The need for better accuracy, precision, and stability in spectroscopical observations is part of a quest for what can be called ?spectral fidelity?, i.e. the reliable reconstruction of the original spectral information (flux as a function of wavelength). Spectral fidelity can be achieved only when all steps of the data flow chain are covered by adequate instruments, adequate calibration schemes, and adequate tools for data reduction and analysis. Both instrumentation and calibration have undergone a major overhaul in the last 20 years, with the adoption of fibre injection optimised for scrambling capabilities, simultaneous wavelength calibration with Laser Frequency Combs (LFCs), and temperature- and pressure-stabilised vacuum vessels. The last generation of optical echelle fiber-fed spectrographs, like HARPS and ESPRESSO, brought the wavelength accuracy and precision down to the tens of cm/s, and are acting as proper pathfinders for the ELT-era instruments, which will require a tenfold improvement on this figure to achieve the scientific goals of current-age cosmology and astrophysics, e.g.:
(a) The measurement of fundamental constant variability from the relative wavelength shift of absorption lines observed towards distant quasars;
(b) The direct measurement of the expansion of the universe from a redshift drift of the spectral features of distant sources;
(c) The assessment of primordial nucleosynthesis from an accurate abundance measurement of Deuterium in low-metallicity systems;
(d) The measurement of the gravitational redshift on the Sun and other stars, and the determination of the nature of gravity in weak field regime.

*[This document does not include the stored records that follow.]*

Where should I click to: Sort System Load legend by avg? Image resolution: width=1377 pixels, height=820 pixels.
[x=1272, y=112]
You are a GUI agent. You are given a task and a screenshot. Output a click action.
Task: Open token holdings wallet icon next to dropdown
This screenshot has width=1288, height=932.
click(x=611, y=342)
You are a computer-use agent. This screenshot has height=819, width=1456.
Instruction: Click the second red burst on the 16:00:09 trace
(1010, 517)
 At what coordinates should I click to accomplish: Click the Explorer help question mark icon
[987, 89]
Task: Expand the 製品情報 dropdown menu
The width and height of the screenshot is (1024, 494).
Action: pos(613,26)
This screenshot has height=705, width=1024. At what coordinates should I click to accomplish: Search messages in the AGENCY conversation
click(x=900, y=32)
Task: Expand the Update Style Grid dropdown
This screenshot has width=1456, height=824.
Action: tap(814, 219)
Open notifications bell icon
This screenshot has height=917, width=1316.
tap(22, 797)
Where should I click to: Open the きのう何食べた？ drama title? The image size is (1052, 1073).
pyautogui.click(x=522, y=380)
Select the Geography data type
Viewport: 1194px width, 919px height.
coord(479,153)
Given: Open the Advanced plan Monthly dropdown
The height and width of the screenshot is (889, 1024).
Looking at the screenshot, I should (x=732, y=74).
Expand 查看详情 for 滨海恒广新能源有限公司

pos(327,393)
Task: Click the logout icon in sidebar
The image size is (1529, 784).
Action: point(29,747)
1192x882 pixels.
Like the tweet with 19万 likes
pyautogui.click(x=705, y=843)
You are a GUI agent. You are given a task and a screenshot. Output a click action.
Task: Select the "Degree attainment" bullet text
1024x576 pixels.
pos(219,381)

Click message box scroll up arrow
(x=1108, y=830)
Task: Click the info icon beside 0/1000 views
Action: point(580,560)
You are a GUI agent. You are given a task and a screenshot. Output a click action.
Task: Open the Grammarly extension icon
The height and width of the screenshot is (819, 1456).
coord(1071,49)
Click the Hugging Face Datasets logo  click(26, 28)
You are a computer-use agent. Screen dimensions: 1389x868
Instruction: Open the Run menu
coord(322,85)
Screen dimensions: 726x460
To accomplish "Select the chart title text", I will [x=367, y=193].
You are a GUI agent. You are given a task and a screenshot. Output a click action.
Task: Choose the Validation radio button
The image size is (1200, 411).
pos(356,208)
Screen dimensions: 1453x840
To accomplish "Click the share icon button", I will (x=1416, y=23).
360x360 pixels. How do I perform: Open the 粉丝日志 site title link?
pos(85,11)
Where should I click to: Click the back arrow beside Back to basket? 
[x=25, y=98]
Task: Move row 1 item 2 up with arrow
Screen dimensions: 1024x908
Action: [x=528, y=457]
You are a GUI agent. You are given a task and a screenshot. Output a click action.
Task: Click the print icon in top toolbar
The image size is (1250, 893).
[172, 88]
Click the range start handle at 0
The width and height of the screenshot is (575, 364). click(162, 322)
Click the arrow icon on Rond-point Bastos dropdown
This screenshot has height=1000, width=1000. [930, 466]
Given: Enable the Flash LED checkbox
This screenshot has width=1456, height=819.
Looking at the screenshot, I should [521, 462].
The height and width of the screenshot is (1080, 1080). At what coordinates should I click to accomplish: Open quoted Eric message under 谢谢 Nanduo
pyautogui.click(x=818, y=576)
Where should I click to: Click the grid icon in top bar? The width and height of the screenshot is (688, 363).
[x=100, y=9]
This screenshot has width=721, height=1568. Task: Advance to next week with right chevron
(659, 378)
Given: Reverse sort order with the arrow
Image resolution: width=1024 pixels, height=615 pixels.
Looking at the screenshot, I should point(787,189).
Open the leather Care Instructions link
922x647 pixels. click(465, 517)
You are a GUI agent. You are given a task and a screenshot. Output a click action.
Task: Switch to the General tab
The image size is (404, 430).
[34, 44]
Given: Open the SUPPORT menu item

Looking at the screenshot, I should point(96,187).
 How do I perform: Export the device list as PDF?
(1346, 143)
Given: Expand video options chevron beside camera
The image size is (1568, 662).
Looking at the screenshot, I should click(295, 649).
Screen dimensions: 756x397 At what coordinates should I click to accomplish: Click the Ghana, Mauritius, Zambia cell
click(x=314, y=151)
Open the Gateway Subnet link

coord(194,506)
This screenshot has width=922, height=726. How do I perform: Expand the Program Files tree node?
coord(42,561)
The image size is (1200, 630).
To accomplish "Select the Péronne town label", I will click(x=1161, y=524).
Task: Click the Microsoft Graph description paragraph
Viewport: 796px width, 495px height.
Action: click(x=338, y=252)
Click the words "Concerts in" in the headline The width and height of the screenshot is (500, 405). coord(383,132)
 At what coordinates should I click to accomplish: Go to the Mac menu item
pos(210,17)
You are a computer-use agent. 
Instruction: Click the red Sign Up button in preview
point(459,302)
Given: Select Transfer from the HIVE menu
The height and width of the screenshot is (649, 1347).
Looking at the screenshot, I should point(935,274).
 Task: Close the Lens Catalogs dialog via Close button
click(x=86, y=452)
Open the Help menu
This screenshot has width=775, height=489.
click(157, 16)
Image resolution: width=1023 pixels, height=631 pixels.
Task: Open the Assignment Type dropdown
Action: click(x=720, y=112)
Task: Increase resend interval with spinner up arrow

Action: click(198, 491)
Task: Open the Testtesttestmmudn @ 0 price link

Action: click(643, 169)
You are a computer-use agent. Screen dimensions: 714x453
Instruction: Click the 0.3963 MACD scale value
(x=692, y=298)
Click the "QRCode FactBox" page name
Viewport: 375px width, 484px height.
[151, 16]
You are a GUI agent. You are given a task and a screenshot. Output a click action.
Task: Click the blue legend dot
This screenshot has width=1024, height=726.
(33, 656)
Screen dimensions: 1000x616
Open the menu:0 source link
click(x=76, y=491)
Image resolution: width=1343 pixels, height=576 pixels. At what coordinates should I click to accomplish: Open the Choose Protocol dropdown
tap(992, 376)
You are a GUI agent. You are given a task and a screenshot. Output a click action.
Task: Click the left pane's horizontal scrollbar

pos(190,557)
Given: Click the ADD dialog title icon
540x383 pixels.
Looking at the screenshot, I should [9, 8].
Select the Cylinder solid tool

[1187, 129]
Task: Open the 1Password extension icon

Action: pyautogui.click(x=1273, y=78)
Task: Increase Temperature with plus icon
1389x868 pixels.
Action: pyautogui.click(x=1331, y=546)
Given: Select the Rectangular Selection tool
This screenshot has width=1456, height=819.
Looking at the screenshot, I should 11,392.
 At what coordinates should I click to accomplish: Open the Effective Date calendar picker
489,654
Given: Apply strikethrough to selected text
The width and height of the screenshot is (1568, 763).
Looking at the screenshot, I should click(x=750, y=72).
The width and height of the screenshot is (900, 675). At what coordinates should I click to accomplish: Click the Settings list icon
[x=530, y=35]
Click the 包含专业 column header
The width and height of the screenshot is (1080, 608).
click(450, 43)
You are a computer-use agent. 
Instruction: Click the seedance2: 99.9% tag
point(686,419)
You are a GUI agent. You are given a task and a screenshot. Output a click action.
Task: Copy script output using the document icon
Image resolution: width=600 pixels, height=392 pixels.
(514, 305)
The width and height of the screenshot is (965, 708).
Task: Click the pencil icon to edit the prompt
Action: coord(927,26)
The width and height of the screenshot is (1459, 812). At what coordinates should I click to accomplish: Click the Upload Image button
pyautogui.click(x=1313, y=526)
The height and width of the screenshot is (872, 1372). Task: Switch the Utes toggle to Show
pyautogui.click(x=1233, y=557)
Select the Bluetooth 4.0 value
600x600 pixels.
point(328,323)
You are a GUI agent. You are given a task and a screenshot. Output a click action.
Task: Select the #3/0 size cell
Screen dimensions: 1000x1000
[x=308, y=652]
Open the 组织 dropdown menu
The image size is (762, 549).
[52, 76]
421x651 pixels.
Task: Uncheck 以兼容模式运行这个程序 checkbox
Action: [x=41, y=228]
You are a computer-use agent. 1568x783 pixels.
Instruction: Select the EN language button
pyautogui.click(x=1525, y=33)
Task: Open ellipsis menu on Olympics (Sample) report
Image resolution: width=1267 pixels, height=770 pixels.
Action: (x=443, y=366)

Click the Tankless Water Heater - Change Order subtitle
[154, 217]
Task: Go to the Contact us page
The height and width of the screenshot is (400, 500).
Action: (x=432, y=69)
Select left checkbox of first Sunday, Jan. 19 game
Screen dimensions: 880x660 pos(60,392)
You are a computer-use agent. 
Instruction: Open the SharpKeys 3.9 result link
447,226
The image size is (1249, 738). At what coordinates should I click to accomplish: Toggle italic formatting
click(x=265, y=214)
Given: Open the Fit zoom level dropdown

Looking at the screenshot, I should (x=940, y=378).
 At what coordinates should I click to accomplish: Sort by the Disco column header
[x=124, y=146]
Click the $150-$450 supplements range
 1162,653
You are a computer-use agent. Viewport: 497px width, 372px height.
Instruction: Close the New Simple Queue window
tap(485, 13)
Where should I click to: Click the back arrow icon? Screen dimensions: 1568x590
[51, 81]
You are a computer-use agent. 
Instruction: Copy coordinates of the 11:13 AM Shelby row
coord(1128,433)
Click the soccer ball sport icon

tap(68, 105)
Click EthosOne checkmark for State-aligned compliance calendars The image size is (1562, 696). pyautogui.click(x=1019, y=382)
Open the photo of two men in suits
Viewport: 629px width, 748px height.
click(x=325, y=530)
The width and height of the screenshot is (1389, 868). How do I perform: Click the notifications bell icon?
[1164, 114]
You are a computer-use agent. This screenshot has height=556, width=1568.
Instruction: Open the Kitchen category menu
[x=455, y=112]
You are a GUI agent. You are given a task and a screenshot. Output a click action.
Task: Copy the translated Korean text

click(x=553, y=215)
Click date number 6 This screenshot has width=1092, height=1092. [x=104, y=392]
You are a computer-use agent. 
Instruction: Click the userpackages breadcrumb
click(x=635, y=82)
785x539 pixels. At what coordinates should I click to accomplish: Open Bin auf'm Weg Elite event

Data treatment, unfortunately, is lagging behind. The main limitation is that the typical approach to spectral reduction is still based on reverse modelling: given the detector output, the input spectrum is recovered by tracing the signal along the echelle orders and integrating it along the transverse direction with an appropriate weighting (?optimal extraction?). While fast and robust, this method is generally wrong, as it assumes that the instrument point-spread function (PSF) is separable along the CCD axes (which is never the case for curved echelle orders). The correct approach (?spectro-perfectionism? or SP; Bolton and Schlegel (2010), PASP 122, 248) is based on forward modelling, similar to what is commonly applied e.g. to data in the X band: given the instrument characteristics, the detector output is interpreted as the result of a linear transformation of the input spectrum, which can be recovered by inverting the transformation itself. The advantage of SP is indisputable, as it allows a simultaneous modelling of the target signal (including its contaminants, e.g. the sky background) and of the instrumental signature (including R). Analysis of simulated data by shows that the approach is more than 10 times better than optimal extraction, according to different figures of merit. The cost is an increased technical and computational difficulty in evaluating and inverting the large matrices that characterise the instrumental.
The aim of this project is to implement the first full SP approach for super-stable spectrographs, namely HARPS, and to validate it on archival HARPS data. The time is ripe to bring SP to the high-precision cosmology arena it was originally meant for. In the case of HARPS, the sizes of the matrix to be inverted is of the order of 10^7, a figure that is now manageable in light of the following technical improvements:
(a) Computing capabilities have increased significantly (for CPUs: roughly 1.5x in clock speed and 3x in number of cores; for GPUS: roughly 3x in clock speed, 15x in VRAM size, and 30x in number of CUDA cores);
(b) The problem can be downscaled by splitting the spectra into chunks to reduce the matrix size.
The software will be written mostly in Python using common libraries (e.g. NumPy, Scipy, Astropy, XLA) and released as a self-standing module through standard channels (eg. INAF GitLab, pip, Anaconda). We will interface it with the official ESO HARPS reduction pipeline and with the Astrocook data analysis package (Cupani et al. 2020) to the benefit of the end users. We will also develop a pluggable SP-module to be adapted to other instruments, specifically HARPS-N and ESPRESSO. We will finally study the possibility to extend the SP approach to the next-generation spectrographs, like ELT ANDES, using state-of-the-art simulated data to investigate possible critical points.
The development of a full-SP data reduction tool for HARPS is impactful at two levels:
(a) It will boost the instrument?s performance, exploiting its large amount of archival data (including double LFC references). HARPS?s smaller detector size make the problem of evaluating and inverting A more tractable compared to ESPRESSO; in fact, a detailed assessment of the HARPS PSF from LFC frames is already in progress.
(b) On a wider perspective, it will foster the extension of the approach to different contexts. The HARPS test-case will help exploring, e.g., the degree to which the definition of A can be approximated without undermining the quality of the reduction, or the possibility of adapting SP to long-slit spectrographs, like the future VLT CUBES.